Why did the holy people of Jerusalem, the priests and the other religious leaders, get so angry with Jesus that they persuaded the Roman authorities to kill him? The answer is that he directly confronted them with their narrow view of God and religion. They were good people. They were very careful to keep to the 10 Commandments that we heard as our 1st Reading today (Exodus 20:1-17) and they punished those who broke them. They also, listen carefully, looked after the Temple in Jerusalem with great reverence, so that people could worship God there. “But surely not?”, you might say “What about all those stallholders that Jesus chucked out, as described in today’s Gospel?” (John 2:13-25)

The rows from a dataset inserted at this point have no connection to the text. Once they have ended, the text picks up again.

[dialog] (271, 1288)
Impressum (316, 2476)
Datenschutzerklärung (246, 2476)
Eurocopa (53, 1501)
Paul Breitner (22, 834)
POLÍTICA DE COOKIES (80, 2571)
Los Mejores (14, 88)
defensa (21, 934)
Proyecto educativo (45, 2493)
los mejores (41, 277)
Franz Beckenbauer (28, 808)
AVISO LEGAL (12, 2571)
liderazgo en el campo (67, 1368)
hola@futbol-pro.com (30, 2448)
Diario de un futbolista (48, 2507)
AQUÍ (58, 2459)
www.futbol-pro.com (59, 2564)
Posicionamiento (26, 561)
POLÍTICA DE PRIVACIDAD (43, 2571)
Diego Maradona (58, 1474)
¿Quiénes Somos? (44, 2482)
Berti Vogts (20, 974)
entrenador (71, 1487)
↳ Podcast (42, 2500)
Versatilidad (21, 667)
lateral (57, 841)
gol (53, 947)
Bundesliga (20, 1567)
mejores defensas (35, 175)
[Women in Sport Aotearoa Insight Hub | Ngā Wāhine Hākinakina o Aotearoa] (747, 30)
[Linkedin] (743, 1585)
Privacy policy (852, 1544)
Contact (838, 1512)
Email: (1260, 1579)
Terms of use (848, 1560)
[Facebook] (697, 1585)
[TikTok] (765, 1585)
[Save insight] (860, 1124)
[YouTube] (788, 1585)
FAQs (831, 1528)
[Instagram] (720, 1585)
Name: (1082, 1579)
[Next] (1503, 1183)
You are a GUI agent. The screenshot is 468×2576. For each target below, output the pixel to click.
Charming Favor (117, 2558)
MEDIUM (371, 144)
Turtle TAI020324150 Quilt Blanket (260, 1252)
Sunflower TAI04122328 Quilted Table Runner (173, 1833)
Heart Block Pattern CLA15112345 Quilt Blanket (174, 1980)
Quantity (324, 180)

Well the point is, that the Temple in Jerusalem at that time was an enormous complex of beautiful buildings. There were great covered walkways – porticos – where we hear of Jesus walking in the heat of the day – and places where anyone like Jesus could teach. Remember what he said at his trial? “I have spoken openly to the world; I have always taught in synagogues and in the temple, where all Jews come together.” At the heart of the Temple was the really holy area, and this was kept absolutely clear by the priests and religious leaders where the official worship and prayer took place. So the market stalls that Jesus overturned were not there in these holy areas, but in one Court at the edge of the Temple complex called the Court of the Gentiles or, as we might call it “The Court of the Foreigners.”
The holy people who ran the Temple were in fact making a distinction in their minds between holy areas of the Temple, and thus of their lives, that must be kept ordered and pure, and the rest of the Temple where it didn’t matter so much. Jesus presents things differently. He says “For I tell you, unless your righteousness exceeds that of the scribes and Pharisees, you will never enter the kingdom of heaven.” (Matt 5:20) And what he means by that is that true righteousness is not what we do outwardly but what we are like within, what we are like as a whole, not just on the surface. Our whole life must be a turning to God for mercy rather than a reliance on our own outward holiness.
So the point of what Jesus did on that day. when he overturned the tables, actually relates to this central message that he repeats over and over again in different ways. It is a warning, a sharp criticism of all so-called holy people. He calls them “whitewashed tombs, which outwardly appear beautiful”. (Matt 23:27) And since it is a warning to all holy people, it is also a warning to all of us in Church today. Is our way of living and praying to God a surface thing, an outward observance only? We go to Church, we try to live a good life, to keep the 10 Commandments, just like the holy people of Jesus’ day, but is it only skin deep? When we are really called on to do something hard for God, to make some real sacrifice, will we do it?
Now we get back to that question about a new Deacon for the Church. Deacons do not appear out of thin air. They appear only when married men with their wives, like Deacon Chris and Margaret, are prepared to make some real sacrifice for God. Now there are married couples like that at St Peters, but at the moment they offer themselves to God in other ways. What we need is both someone with a deep commitment to Almighty God, plus a call to this particular work as a Deacon. To do this he then needs to give up various things he might have wanted to do, and instead devote most of his life outside work for several years to study and prayer; and he has to do this whilst still having a busy life of work and family (Deacon Chris ran his own small business). Only at the end of all this, only then, would he be ordained as a Deacon for this Parish.
So if we want a new Deacon for St Peter’s (or for the Church anywhere) then some man in St Peter’s (or in that particular church), supported by his wife, would have to do this. And since there is no-one doing this here at St Peter’s at the moment, there is little chance of us having a new Deacon. The only other way is if one arrives, as Deacon Chris did, unexpectedly. The point is that most Deacons continue to have full time employment, but of course if they move their job or they retire, and just happen to move their home into our Parish, then we might get a Deacon. And that is what happened with Deacon Chris when he and Margaret moved here many years ago. Now sadly we lose them, and another Parish gains them, and we will just have to manage without them.
There is just one more thing I want to say. There is a tendency for any man who might train as a Deacon here at St Peter’s not only to say “I am just too busy”, but more significantly “I am not good enough, or holy enough to do this.” The answer to this is in our 2nd Reading (1 Cor 1:22-25) where St Paul tells us all NOT to rely on our own strength or wisdom, but on God. He reminds us that what might seem as foolishness or weakness to the world is the way of God. And whatever God calls us to do for him and for others, that is the way that we should all follow even of that seems foolish.
For as St Paul writes : “God’s foolishness is wiser than human wisdom, and God’s weakness is stronger than human strength.”